Exact copy, no pictures: every line from the one that contains "The image size is (1125, 1560)." through the end of the data below, and nothing else.

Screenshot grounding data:
....................
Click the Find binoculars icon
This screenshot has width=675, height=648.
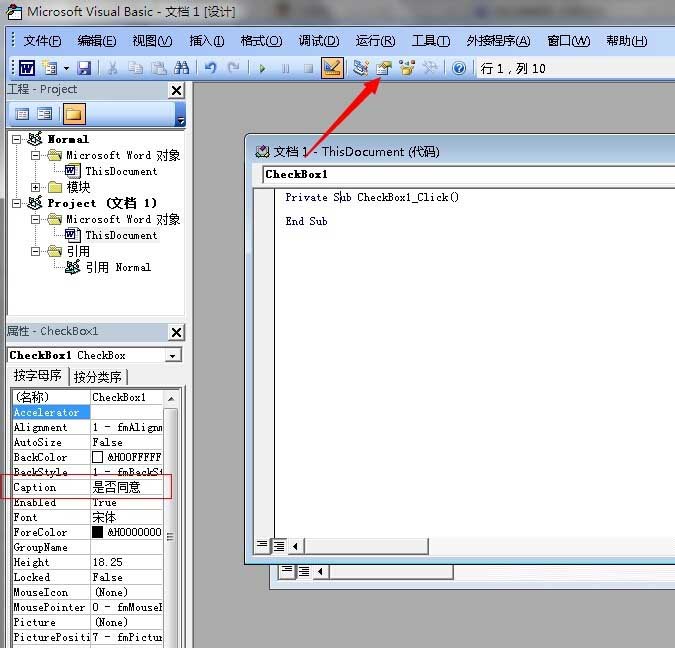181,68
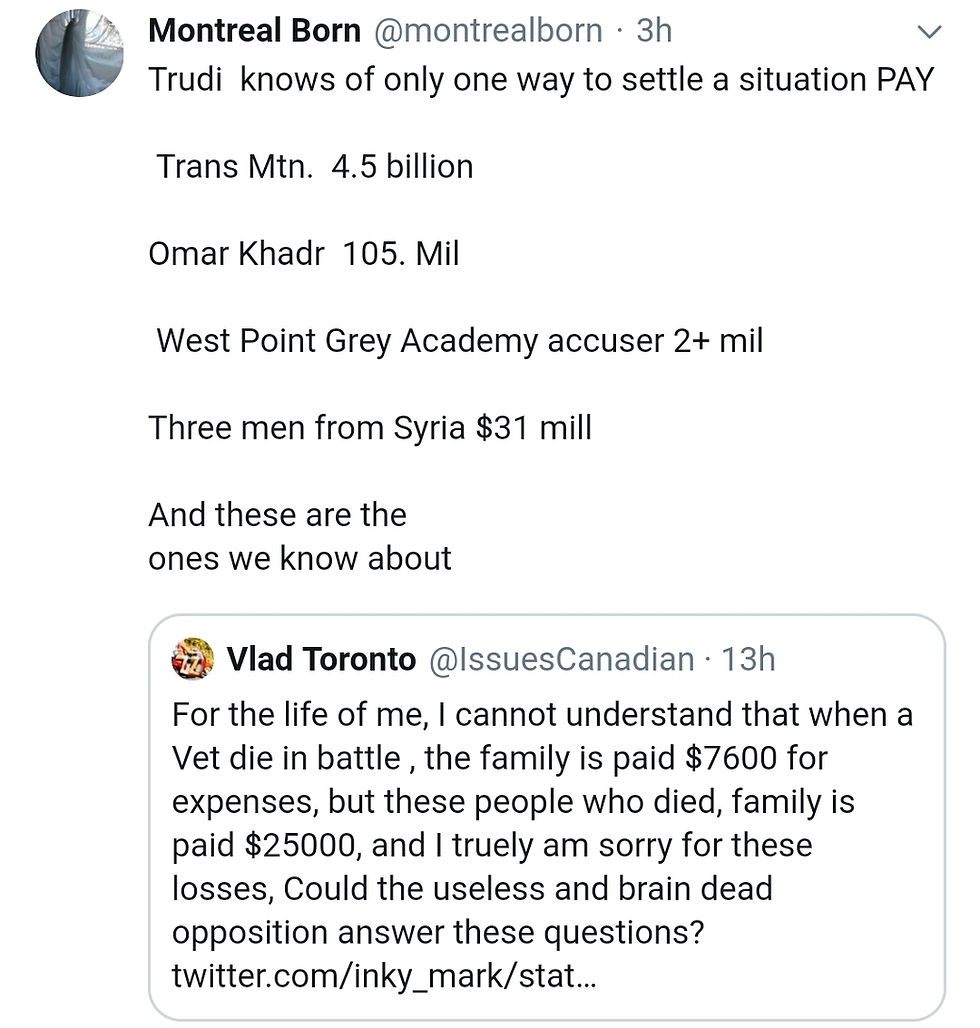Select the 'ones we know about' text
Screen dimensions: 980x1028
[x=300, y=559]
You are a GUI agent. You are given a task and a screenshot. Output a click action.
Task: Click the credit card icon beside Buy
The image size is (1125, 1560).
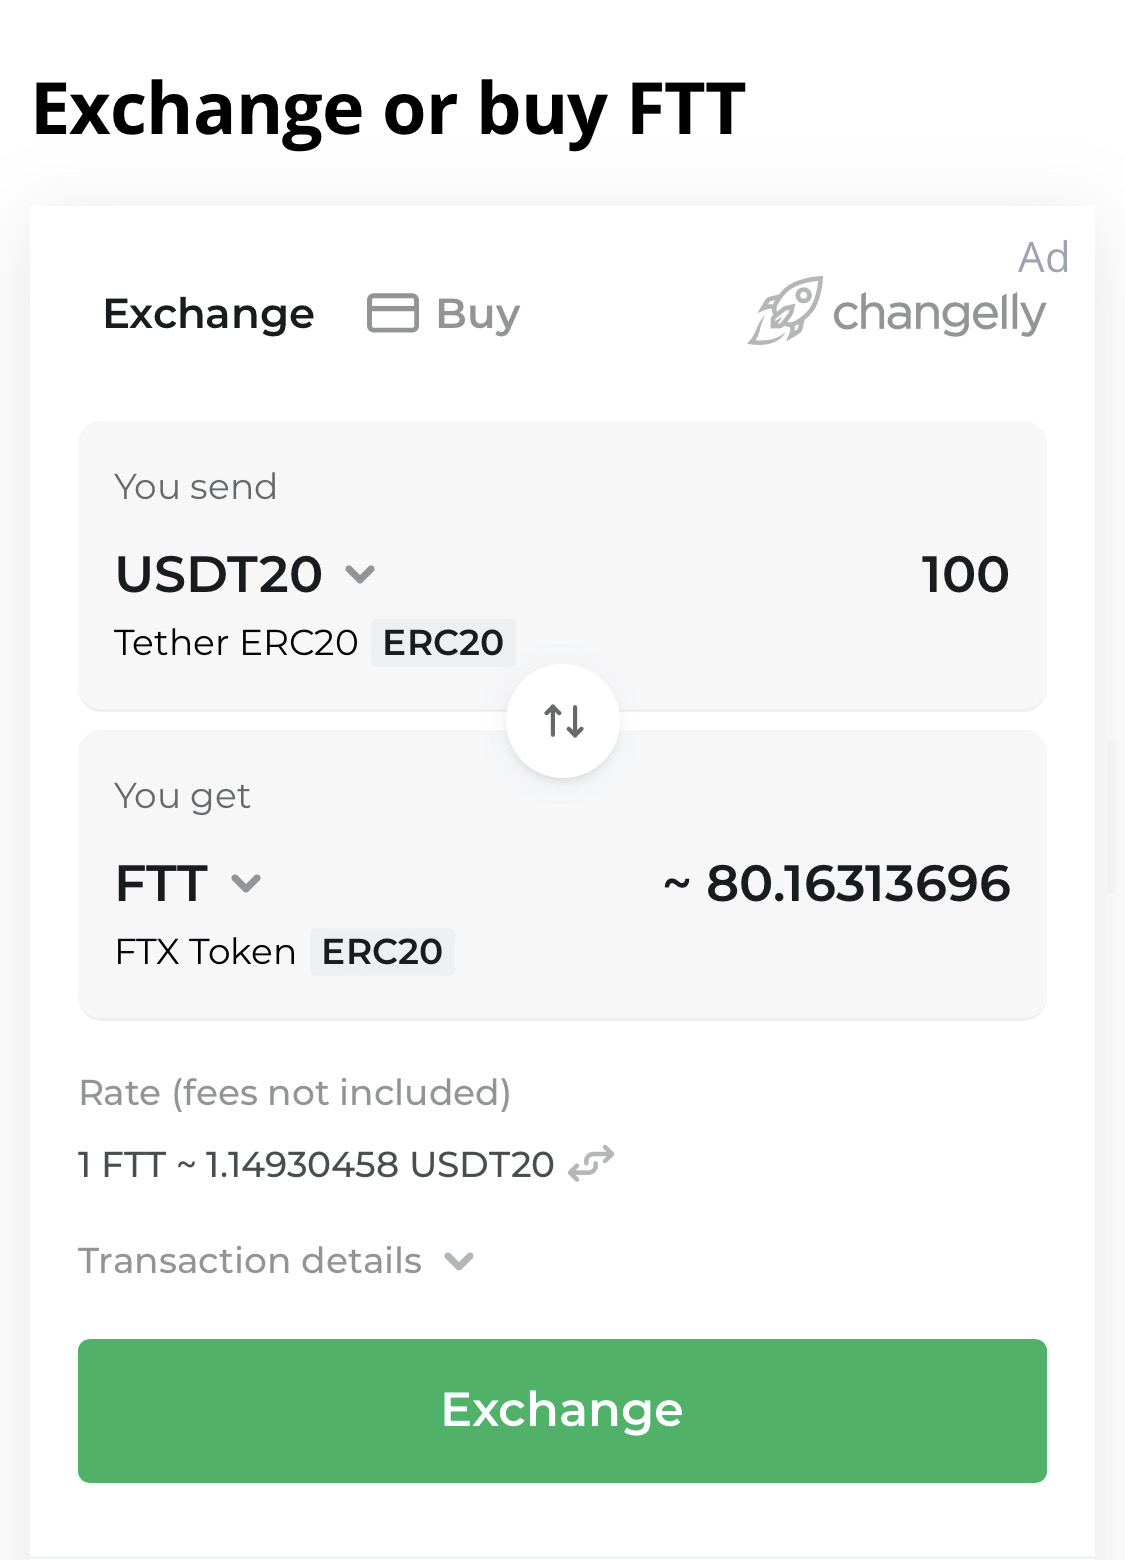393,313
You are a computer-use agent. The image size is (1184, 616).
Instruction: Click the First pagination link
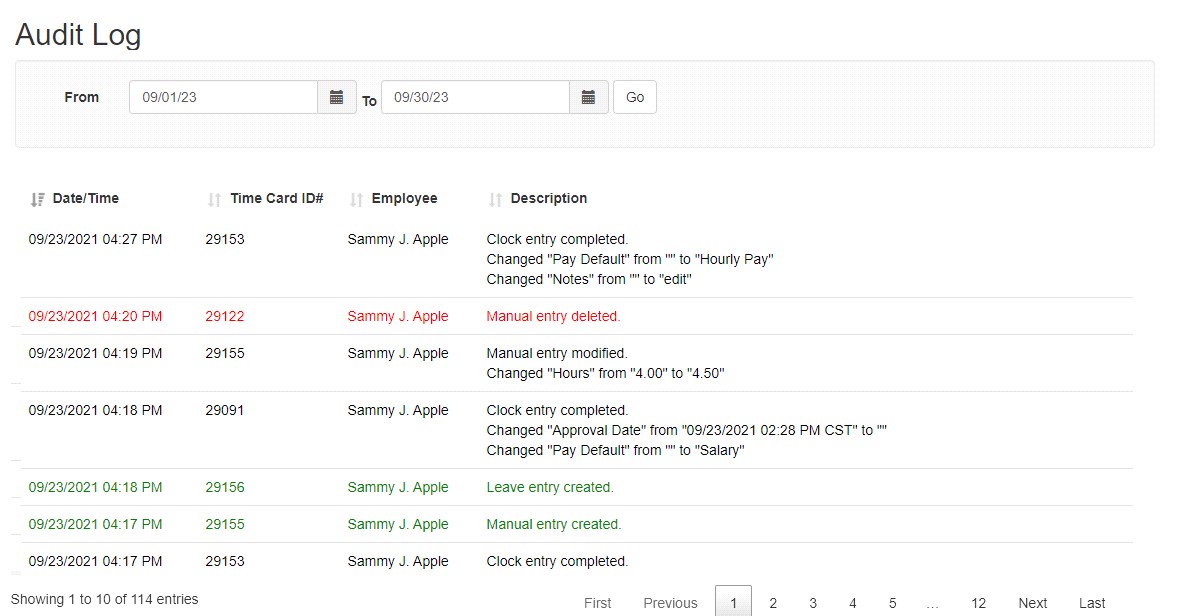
....................
SOLVED PROBLEM:
The image size is (1125, 1560).
393,313
You are a computer-use agent. The image size is (1184, 616).
Instruction: Click the First pagination link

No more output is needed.